### REQUIRED WORK
Rewrite the lines starting at the first one and ending at the one containing "(201, 695).", with "location" changed to "position" and nothing else altered. Return only those lines.
# # # #
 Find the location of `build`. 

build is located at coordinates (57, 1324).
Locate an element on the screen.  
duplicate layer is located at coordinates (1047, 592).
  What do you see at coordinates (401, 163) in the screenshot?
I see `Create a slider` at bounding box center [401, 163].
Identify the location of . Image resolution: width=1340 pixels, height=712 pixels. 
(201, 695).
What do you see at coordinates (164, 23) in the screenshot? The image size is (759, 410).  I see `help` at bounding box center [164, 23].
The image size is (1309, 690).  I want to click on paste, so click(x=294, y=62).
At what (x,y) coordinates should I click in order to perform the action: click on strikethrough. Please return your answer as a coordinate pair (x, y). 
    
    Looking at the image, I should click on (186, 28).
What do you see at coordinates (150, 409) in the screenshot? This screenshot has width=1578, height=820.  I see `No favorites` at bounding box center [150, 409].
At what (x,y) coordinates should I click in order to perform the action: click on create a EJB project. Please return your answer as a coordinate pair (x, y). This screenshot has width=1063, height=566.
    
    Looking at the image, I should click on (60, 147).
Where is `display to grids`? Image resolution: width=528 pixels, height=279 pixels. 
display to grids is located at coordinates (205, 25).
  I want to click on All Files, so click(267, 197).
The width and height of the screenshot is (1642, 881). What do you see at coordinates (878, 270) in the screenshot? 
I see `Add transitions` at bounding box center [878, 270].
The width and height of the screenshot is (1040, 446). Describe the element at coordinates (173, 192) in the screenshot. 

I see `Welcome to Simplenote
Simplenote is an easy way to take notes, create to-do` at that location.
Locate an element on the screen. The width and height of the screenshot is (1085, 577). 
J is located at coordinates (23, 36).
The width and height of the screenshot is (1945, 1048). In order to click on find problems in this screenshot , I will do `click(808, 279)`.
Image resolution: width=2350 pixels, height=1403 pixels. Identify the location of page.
# # # #
### TASK ANSWER
 Find the position of `build`. 

build is located at coordinates (57, 1324).
Locate an element on the screen.  
duplicate layer is located at coordinates (1047, 592).
  What do you see at coordinates (401, 163) in the screenshot?
I see `Create a slider` at bounding box center [401, 163].
Identify the position of . Image resolution: width=1340 pixels, height=712 pixels. 
(201, 695).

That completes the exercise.